==== Material provided ====

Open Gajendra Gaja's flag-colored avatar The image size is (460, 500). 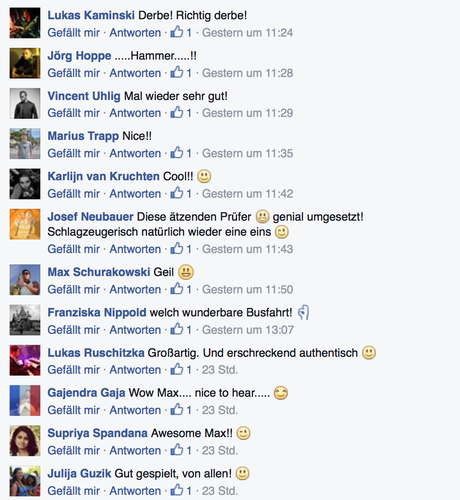click(25, 400)
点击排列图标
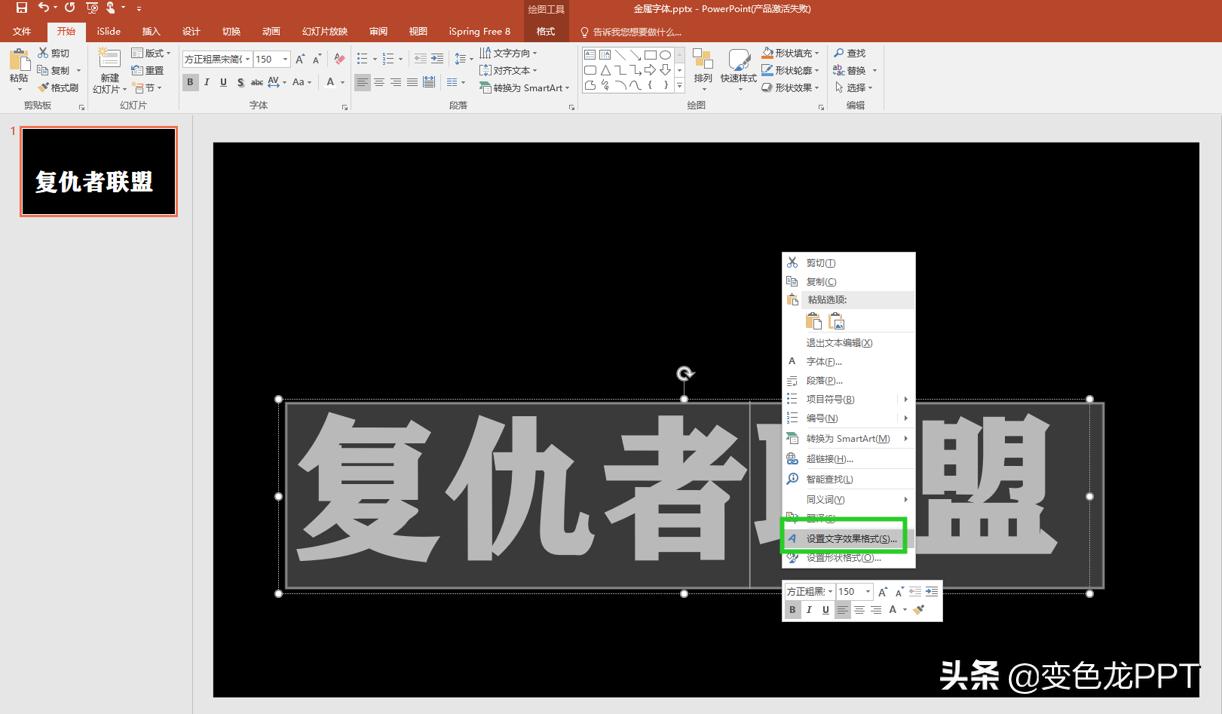Image resolution: width=1222 pixels, height=714 pixels. click(704, 70)
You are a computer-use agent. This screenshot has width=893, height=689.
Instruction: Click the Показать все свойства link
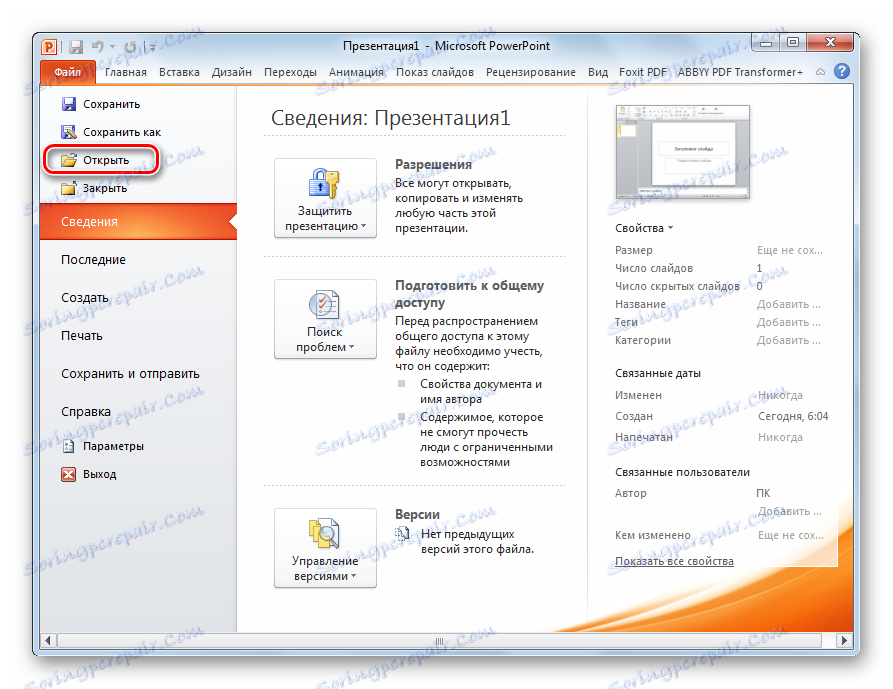(x=674, y=561)
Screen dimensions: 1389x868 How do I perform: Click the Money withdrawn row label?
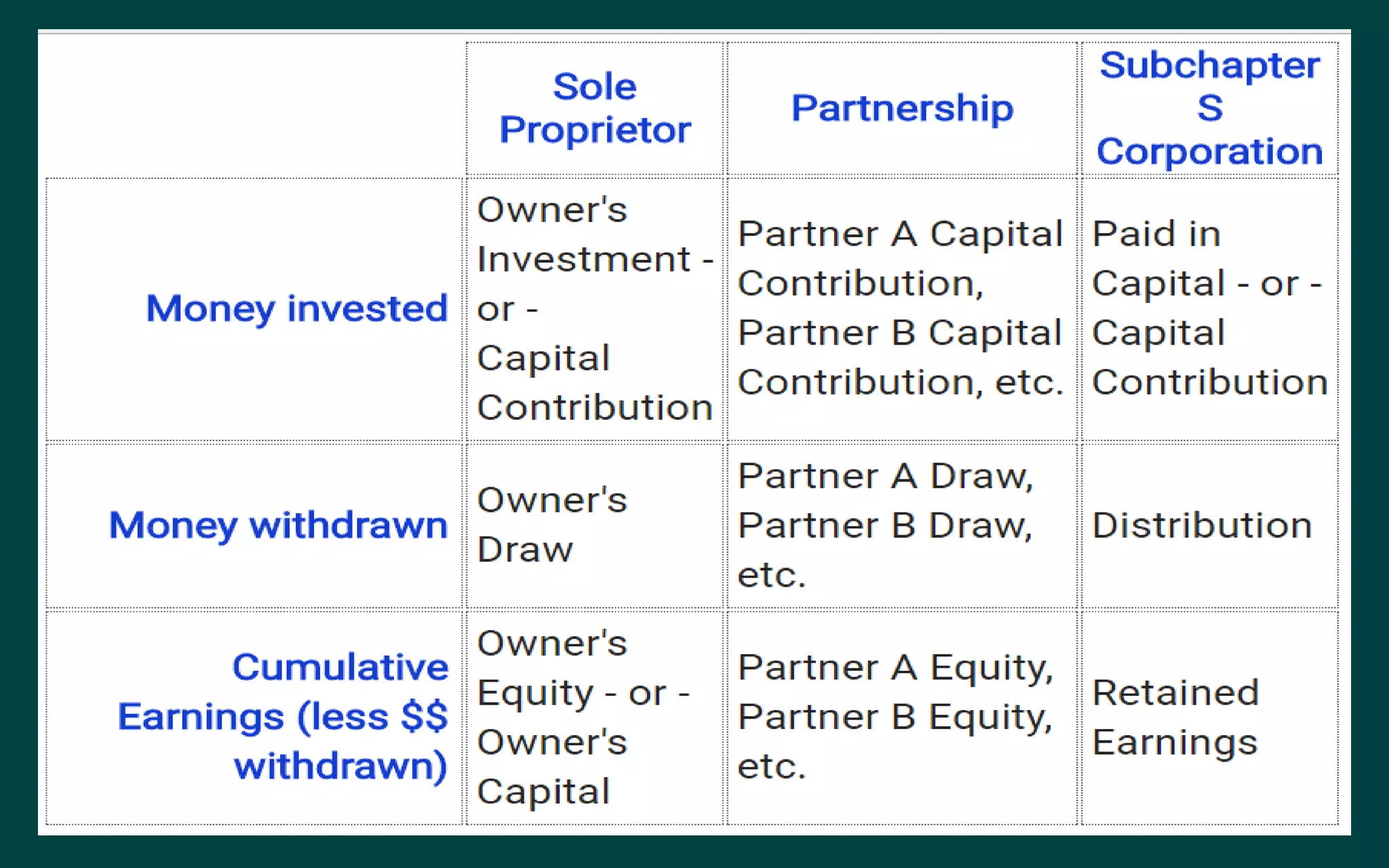[x=279, y=525]
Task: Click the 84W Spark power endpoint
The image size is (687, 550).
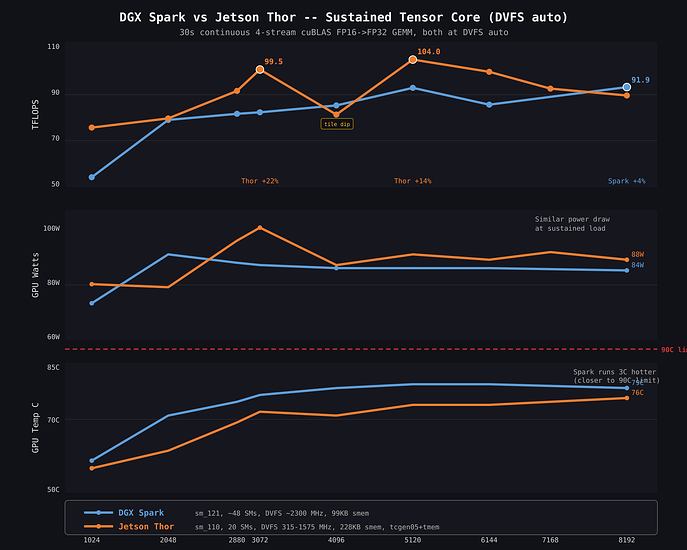Action: tap(627, 270)
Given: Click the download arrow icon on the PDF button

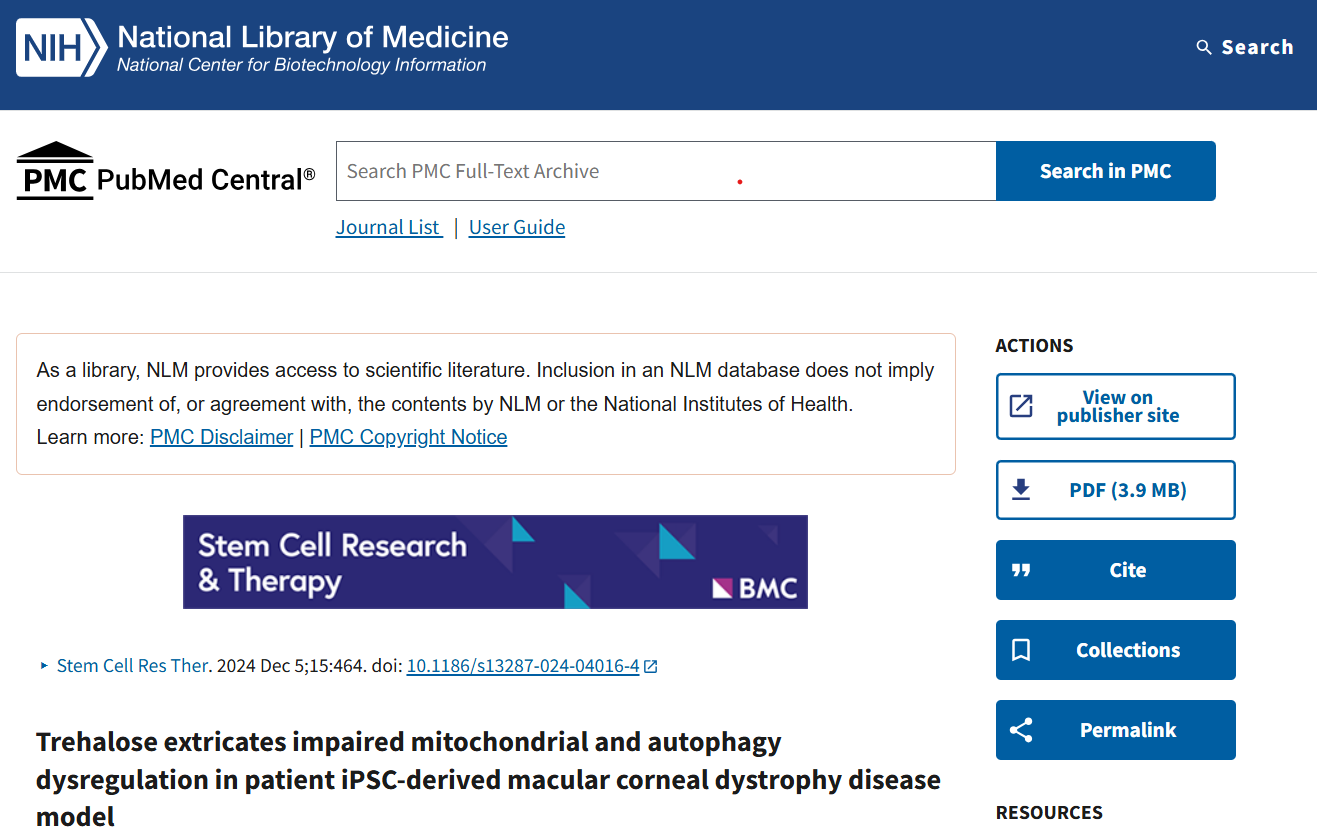Looking at the screenshot, I should (1021, 489).
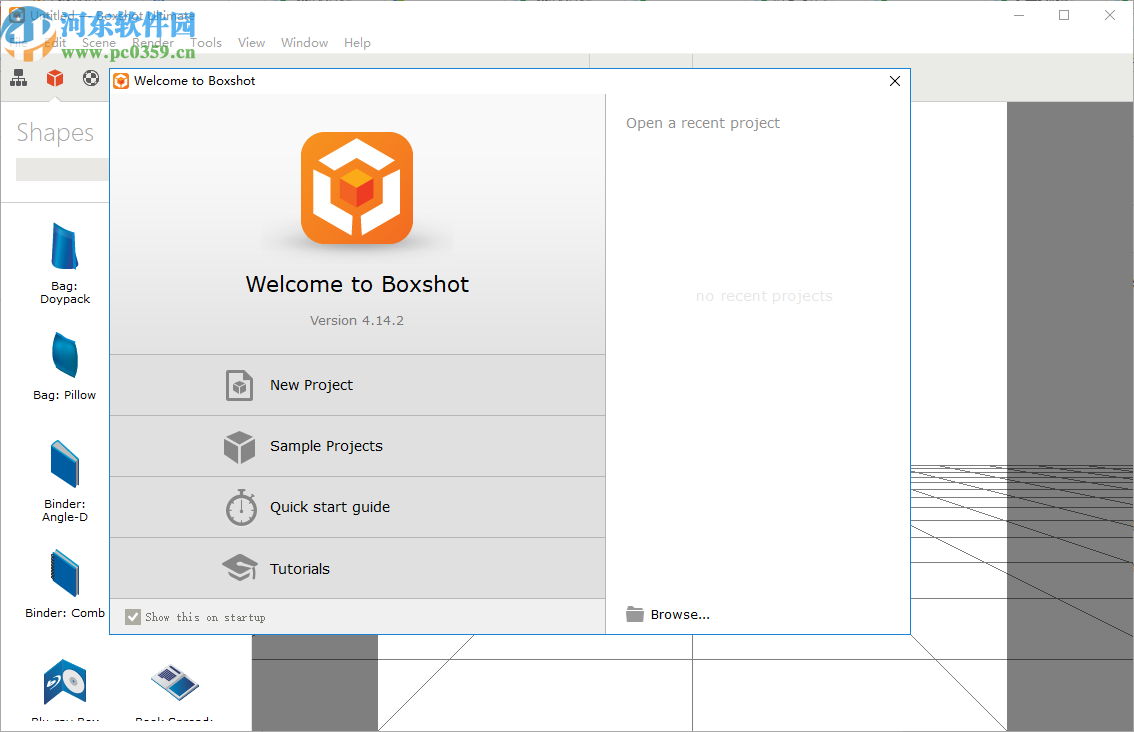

====

## What to work on
Your answer should be the lines above from the one that contains "You are a computer-use" through the last, set down exactly, with the pictures removed.

## Solved problem
You are a computer-use agent. This screenshot has width=893, height=689.
Instruction: Click the Показать все свойства link
(x=674, y=561)
Screen dimensions: 1389x868 How do I perform: Click the Money withdrawn row label?
[x=279, y=525]
Task: Click the 84W Spark power endpoint
The image size is (687, 550).
Action: tap(627, 270)
Given: Click the download arrow icon on the PDF button

Looking at the screenshot, I should (1021, 489).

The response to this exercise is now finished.